(Stored records)
"""
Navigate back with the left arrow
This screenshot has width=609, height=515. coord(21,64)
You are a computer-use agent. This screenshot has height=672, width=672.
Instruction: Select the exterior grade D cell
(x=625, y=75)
"""
▶ [GIVEN PROBLEM] Copy out the data with "left arrow" renamed to "back arrow" wherever it occurs, keeping every other part of each line the same.

▶ [REPLY]
Navigate back with the back arrow
This screenshot has width=609, height=515. coord(21,64)
You are a computer-use agent. This screenshot has height=672, width=672.
Instruction: Select the exterior grade D cell
(x=625, y=75)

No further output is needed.